- **Problems to work on**
1) In the Gregory article, condense the paragraph beginning "In 1961, after graduating" into a bulleted list that keeps its main facts.
2) Reproduce everything in the Gregory article from "American anthropologist" down to "his anthropological work.".

= Hiram F. "Pete" Gregory Jr. =

American anthropologist

Dr. Hiram F. “Pete” Gregory Jr. is an archeologist and professor of four-field anthropology at Northwestern State University in Natchitoches, Louisiana.

== Biography ==
Gregory was born in Vidalia, Louisiana in 1937, but shortly after his birth, moved to Ferriday, Louisiana, where he spent the majority of his youth. He identifies as having Scots-Irish, German, and Native American ancestry, and he cites this as an influence on his anthropological work.

== Career ==
In 1961, after graduating from Louisiana State University, Gregory began his career as a temporary instructor at NSU, eventually accepting permanent professorship in the departments of anthropology and geography, where he remains as the university’s longest-serving employee. Having conducted excavations at the archaeological site of Los Adaes from the 1960s through the 1980s, Gregory is credited with advancing scholarship on Louisiana’s colonial history. He is also recognized for his scholarship on Native American tribes of Louisiana, produced through close ethnographic work, including land and language preservation projects, with citizens of tribes such as the Caddo Nation, the Tunica–Biloxi Tribe, and the Jena Band of Choctaws. In addition to his fieldwork and professorship, Gregory is a curator for NSU's Williamson Museum, as well as an academic advisor for the Louisiana Creole Heritage Center, the Louisiana Folklife Center, and the Natchitoches-NSU Folk Festival, of which he is the co-founder.

- **Dataset content**
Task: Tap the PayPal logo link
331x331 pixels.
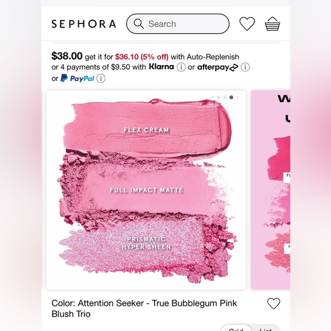Action: point(78,78)
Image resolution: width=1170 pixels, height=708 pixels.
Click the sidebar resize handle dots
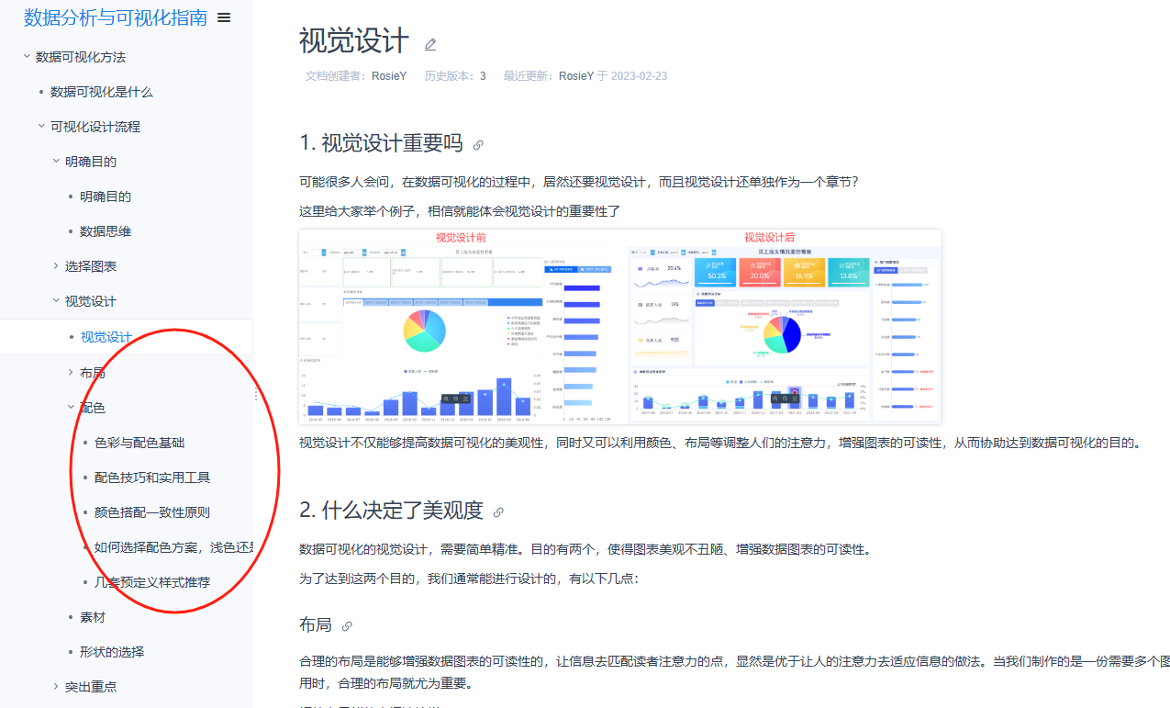click(x=256, y=394)
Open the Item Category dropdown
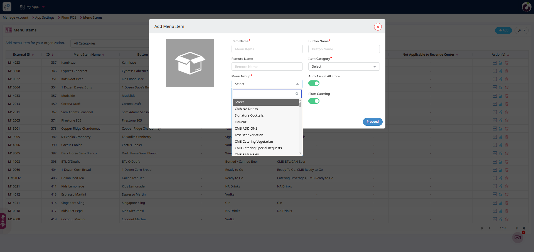The image size is (534, 252). pos(344,66)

- **Answers to each task**
1)
- Began at NSU in 1961 as a temporary instructor after graduating from Louisiana State University.
- Later became a permanent professor in anthropology and geography, and is the university's longest-serving employee.
- Excavated Los Adaes from the 1960s through the 1980s and is credited with advancing scholarship on Louisiana's colonial history.
- Is recognized for scholarship on Louisiana's Native American tribes, based on close ethnographic work with citizens of tribes such as the Caddo Nation, the Tunica–Biloxi Tribe, and the Jena Band of Choctaws. This work includes land and language preservation projects.
- Curates NSU's Williamson Museum.
- Advises the Louisiana Creole Heritage Center, the Louisiana Folklife Center, and the Natchitoches-NSU Folk Festival, which he co-founded.

2)
American anthropologist

Dr. Hiram F. “Pete” Gregory Jr. is an archeologist and professor of four-field anthropology at Northwestern State University in Natchitoches, Louisiana.

== Biography ==
Gregory was born in Vidalia, Louisiana in 1937, but shortly after his birth, moved to Ferriday, Louisiana, where he spent the majority of his youth. He identifies as having Scots-Irish, German, and Native American ancestry, and he cites this as an influence on his anthropological work.